▸ **WORK TO BE COMPLETED**:
Among the lines below, output only those between the line holding "Task: Select the buy order priced 0.00224775" and the line holding "Task: Click the password", inclusive, exactly as written and with no pictures.

▸ **DATA TO EXAMINE**:
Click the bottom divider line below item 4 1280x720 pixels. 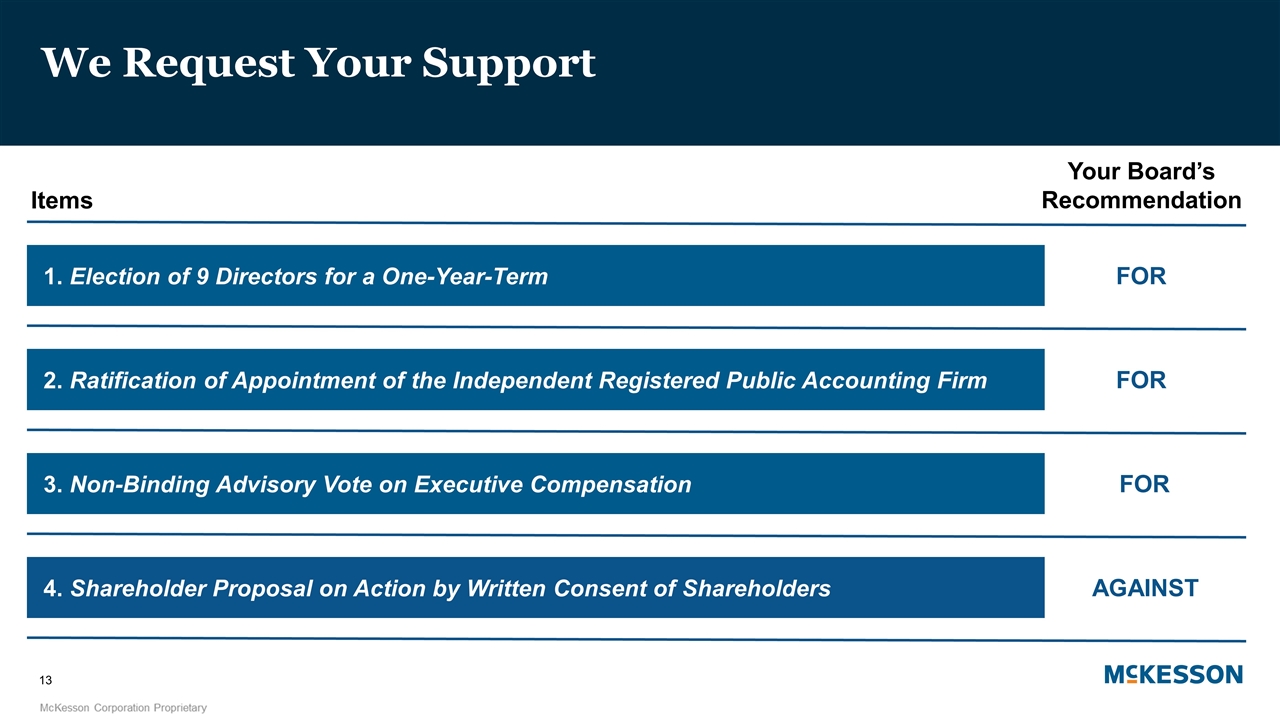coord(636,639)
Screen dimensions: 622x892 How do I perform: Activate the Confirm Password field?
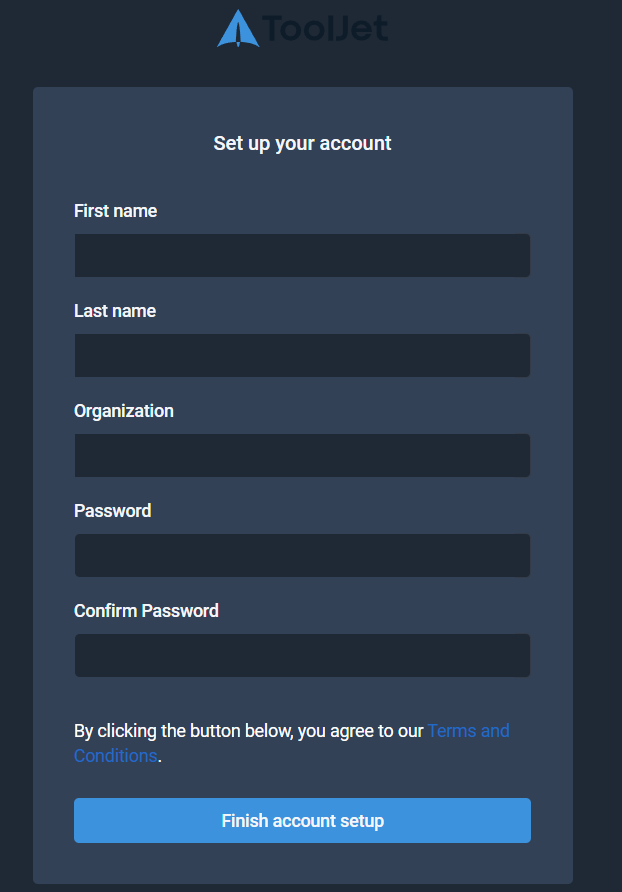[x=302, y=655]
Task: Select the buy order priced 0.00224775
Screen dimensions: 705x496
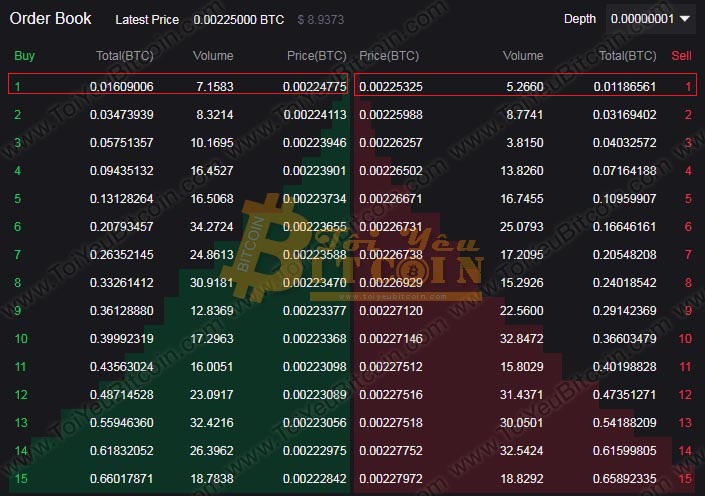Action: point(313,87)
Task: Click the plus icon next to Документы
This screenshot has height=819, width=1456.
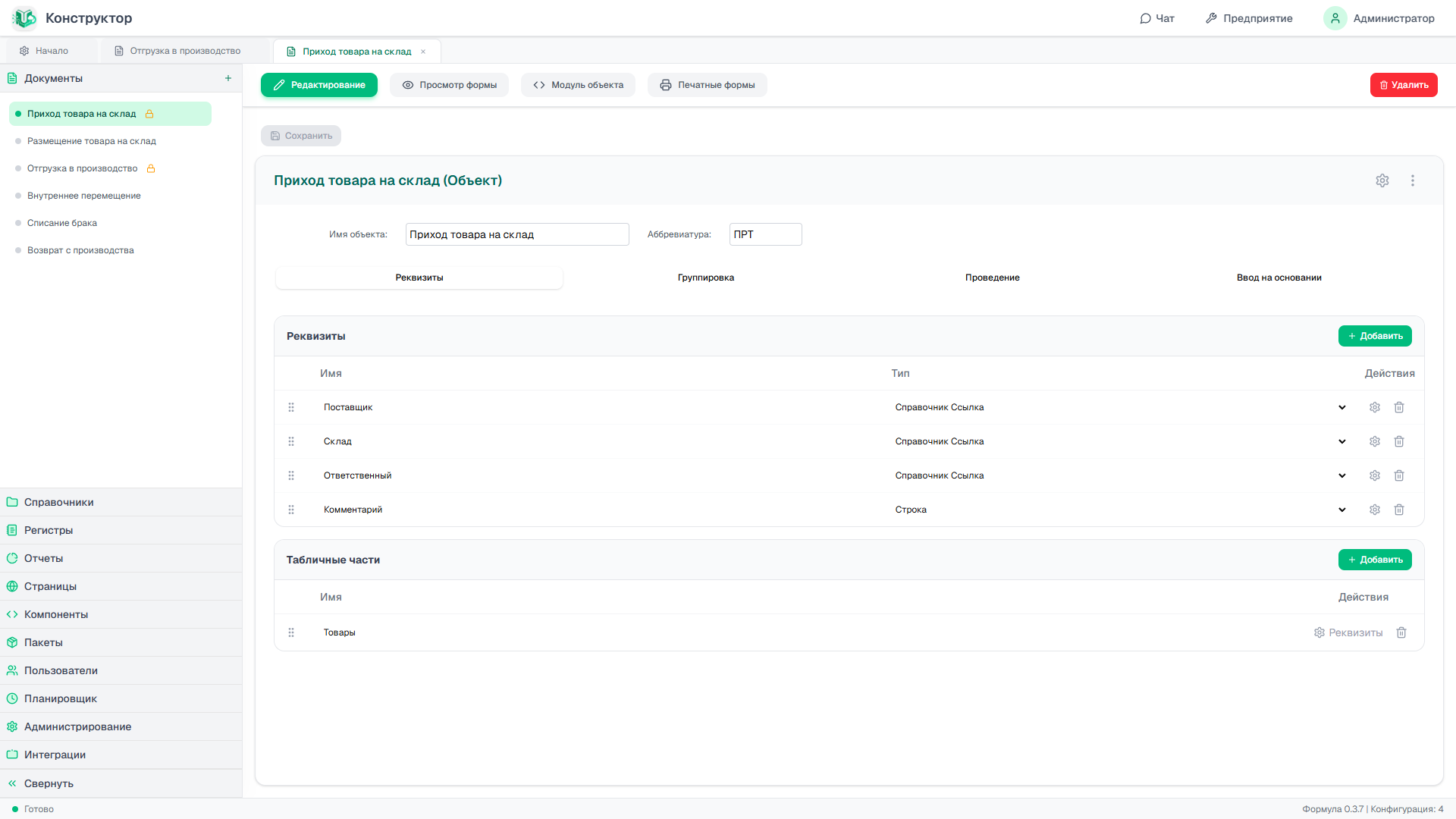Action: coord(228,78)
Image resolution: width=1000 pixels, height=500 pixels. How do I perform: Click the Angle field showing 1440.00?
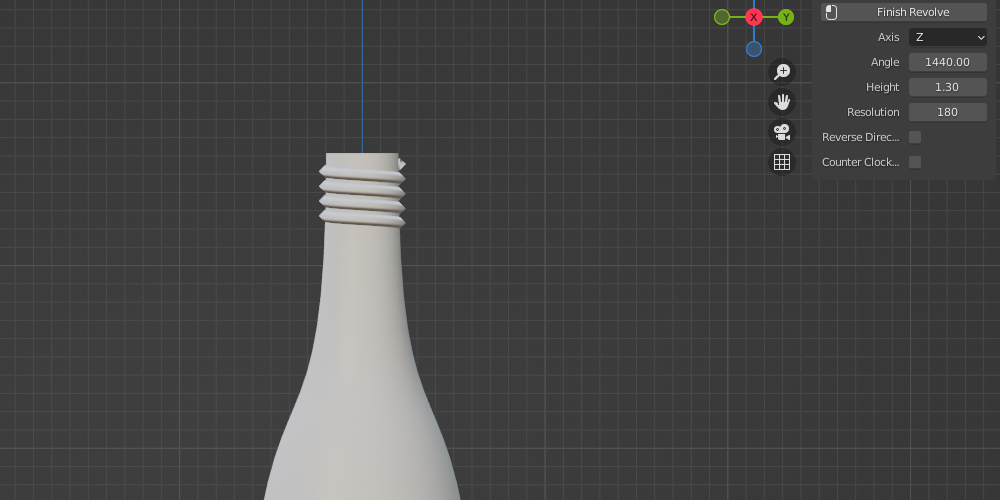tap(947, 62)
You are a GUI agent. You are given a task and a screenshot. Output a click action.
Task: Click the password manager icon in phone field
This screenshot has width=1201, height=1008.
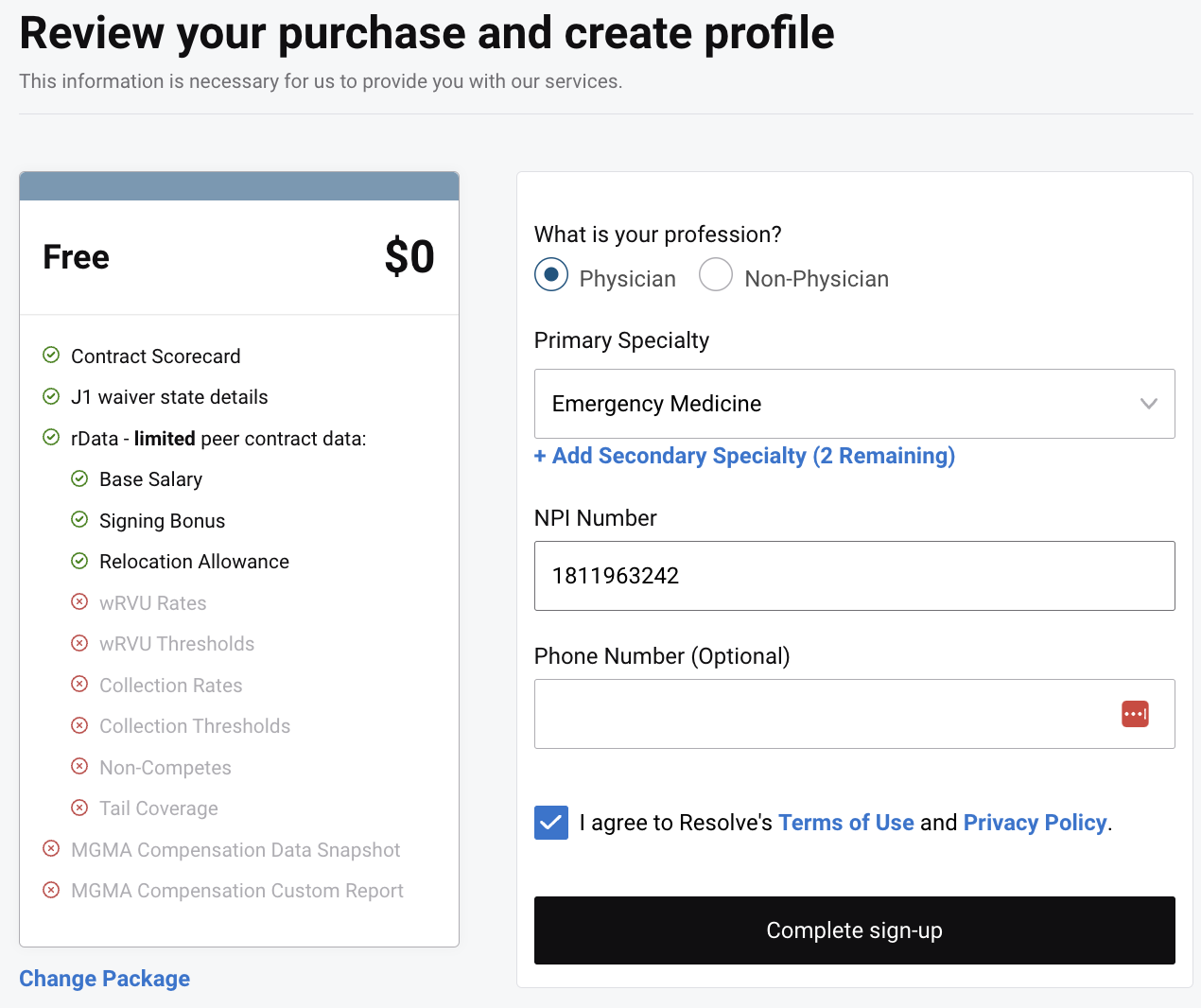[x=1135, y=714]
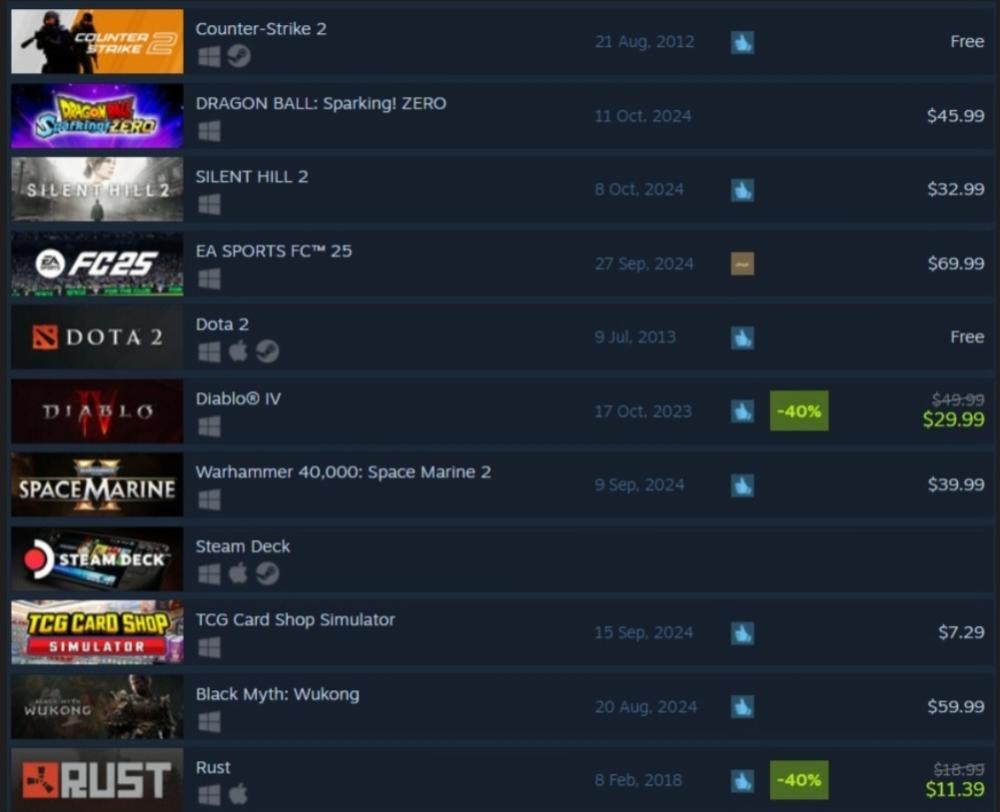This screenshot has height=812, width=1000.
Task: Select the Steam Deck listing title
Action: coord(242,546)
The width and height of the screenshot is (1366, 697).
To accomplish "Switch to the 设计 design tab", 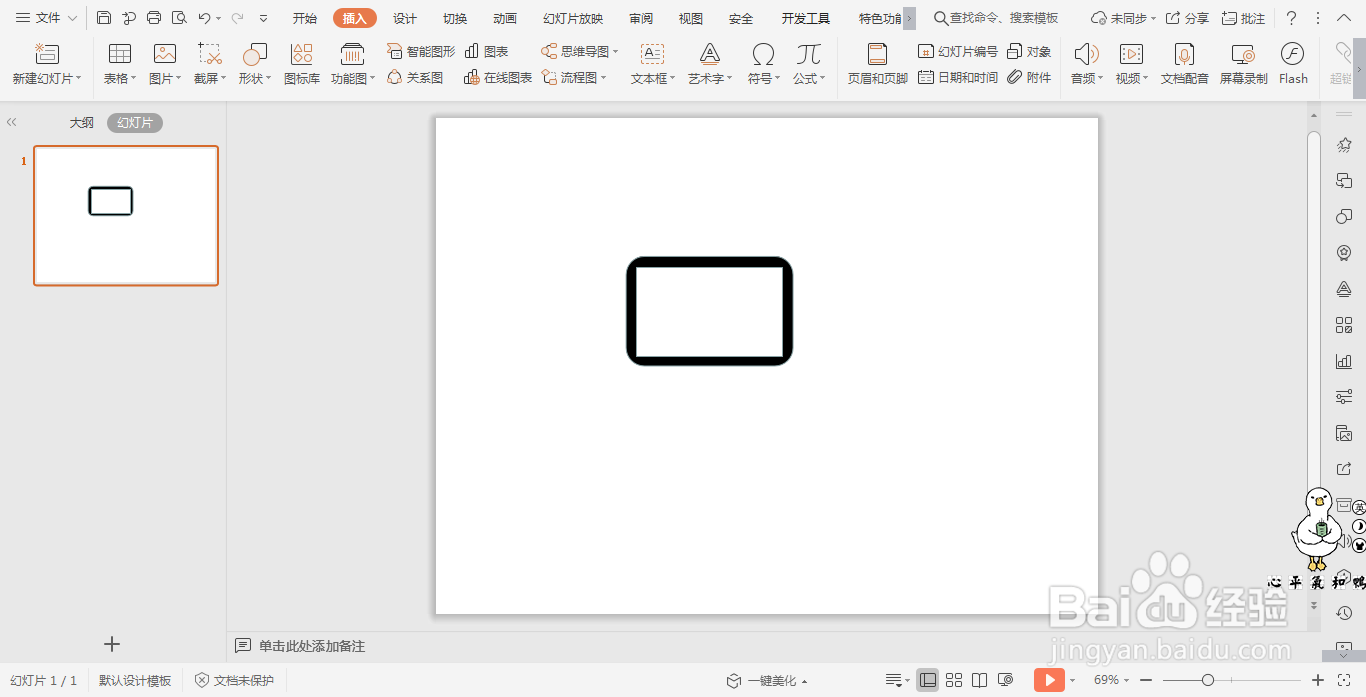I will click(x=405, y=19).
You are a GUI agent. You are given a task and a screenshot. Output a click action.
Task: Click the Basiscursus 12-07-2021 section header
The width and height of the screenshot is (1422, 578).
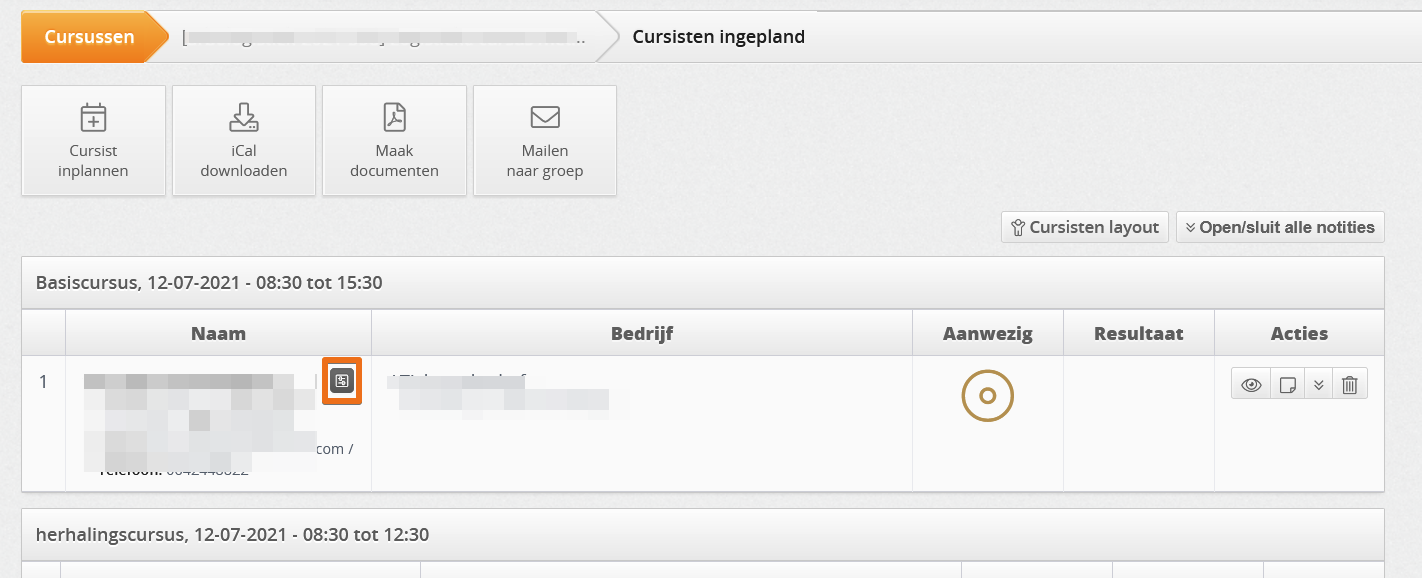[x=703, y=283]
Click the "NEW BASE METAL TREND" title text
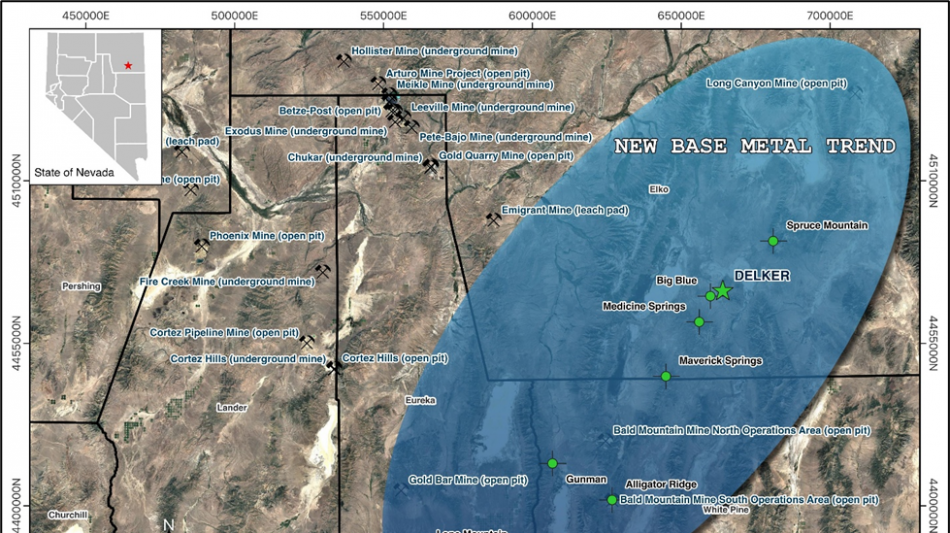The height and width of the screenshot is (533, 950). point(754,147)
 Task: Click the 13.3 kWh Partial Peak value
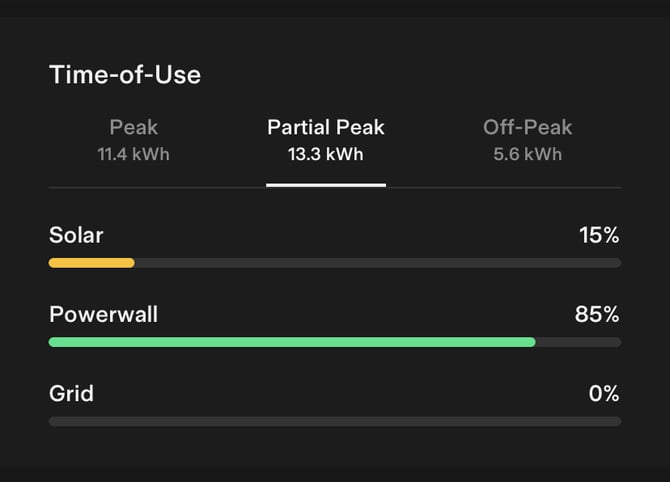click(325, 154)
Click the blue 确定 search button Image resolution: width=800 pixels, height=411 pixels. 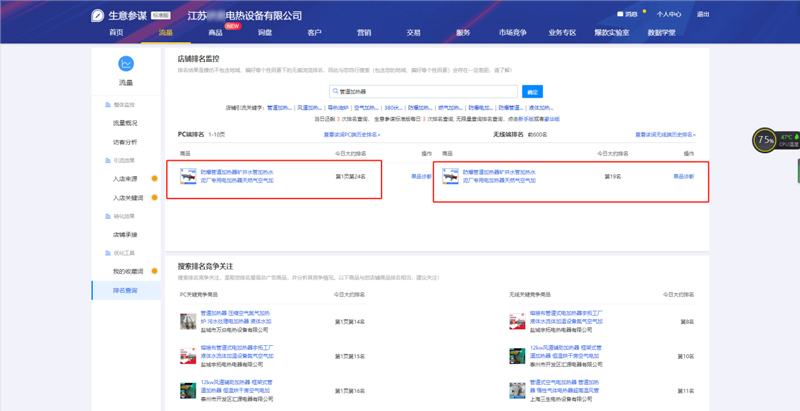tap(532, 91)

▸ **EXERCISE ANSWER**:
Task: Select the buy order priced 0.00224775
Screen dimensions: 705x496
Action: point(313,87)
Task: Click the plus icon next to Документы
This screenshot has height=819, width=1456.
Action: coord(228,78)
Image resolution: width=1000 pixels, height=500 pixels. How do I perform: Click the Angle field showing 1440.00?
tap(947, 62)
You are a GUI agent. You are given a task and a screenshot. Output a click action.
Task: Click the password manager icon in phone field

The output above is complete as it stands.